Exercise requirements = Which lines in the entries below contain the string "computer"? Show each of them in full.

Pixel coordinate grounding data:
* * *
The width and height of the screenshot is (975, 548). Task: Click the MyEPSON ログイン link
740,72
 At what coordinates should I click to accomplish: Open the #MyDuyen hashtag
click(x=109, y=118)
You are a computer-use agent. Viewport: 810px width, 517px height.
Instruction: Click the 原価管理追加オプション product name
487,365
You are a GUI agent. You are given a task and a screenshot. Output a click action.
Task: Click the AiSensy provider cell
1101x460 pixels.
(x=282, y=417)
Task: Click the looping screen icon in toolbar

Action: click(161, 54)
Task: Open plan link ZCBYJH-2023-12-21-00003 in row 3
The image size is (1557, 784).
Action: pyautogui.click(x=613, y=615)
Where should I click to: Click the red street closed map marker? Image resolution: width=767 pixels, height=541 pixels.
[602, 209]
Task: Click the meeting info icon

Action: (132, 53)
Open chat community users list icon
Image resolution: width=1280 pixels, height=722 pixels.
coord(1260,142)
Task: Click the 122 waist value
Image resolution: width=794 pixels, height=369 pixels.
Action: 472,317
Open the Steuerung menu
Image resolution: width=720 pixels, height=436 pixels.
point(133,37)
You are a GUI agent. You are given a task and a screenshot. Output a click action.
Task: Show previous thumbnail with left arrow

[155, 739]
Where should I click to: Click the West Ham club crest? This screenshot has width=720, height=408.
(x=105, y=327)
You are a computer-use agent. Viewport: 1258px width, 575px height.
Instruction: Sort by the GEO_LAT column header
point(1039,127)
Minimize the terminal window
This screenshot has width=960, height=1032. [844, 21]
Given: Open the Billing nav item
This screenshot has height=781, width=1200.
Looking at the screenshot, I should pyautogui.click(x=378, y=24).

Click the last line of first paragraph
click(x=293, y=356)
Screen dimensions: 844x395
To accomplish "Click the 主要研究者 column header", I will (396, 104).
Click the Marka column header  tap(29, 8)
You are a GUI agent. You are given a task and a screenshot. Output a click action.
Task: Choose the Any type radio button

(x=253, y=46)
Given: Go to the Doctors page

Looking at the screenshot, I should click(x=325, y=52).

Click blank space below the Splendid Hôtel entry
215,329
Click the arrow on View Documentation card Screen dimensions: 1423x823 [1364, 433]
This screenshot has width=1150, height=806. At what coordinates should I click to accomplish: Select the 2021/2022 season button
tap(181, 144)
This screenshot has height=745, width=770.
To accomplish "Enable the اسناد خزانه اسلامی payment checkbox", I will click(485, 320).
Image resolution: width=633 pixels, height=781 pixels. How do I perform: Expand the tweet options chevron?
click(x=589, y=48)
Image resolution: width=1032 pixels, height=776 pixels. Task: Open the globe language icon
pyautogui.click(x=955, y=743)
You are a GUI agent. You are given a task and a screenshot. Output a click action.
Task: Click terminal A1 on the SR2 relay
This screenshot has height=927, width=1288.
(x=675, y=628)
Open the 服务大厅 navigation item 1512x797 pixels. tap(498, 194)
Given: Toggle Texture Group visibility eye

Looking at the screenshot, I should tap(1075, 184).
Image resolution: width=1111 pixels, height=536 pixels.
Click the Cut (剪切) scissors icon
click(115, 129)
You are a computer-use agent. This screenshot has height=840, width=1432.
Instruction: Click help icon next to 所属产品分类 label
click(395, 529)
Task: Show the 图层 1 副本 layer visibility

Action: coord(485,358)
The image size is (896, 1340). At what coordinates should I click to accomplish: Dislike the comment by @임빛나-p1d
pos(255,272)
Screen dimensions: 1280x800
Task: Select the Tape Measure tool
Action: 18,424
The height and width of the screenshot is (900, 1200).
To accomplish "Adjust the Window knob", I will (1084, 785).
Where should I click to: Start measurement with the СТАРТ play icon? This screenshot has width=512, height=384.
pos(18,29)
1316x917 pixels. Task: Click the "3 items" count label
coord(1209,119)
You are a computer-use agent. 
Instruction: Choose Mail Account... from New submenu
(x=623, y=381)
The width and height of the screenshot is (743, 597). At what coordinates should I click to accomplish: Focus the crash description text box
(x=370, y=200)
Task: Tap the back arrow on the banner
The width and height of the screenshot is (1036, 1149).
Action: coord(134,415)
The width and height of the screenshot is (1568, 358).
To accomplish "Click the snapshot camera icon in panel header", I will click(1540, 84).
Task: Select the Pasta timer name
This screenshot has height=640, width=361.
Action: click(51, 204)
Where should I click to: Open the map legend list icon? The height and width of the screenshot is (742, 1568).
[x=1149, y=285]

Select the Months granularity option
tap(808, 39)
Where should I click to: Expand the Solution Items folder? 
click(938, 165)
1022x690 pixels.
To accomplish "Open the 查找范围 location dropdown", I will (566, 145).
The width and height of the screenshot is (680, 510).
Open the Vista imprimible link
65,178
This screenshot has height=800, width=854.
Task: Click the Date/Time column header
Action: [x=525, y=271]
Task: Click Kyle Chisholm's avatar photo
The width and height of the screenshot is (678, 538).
* * *
Reply =
You are a computer-use agent. Viewport: 810px width, 517px height.
You are a computer-use agent. Viewport: 1258px width, 575px height.
You are a computer-use agent. This screenshot has height=840, width=1432.
You are a computer-use agent. 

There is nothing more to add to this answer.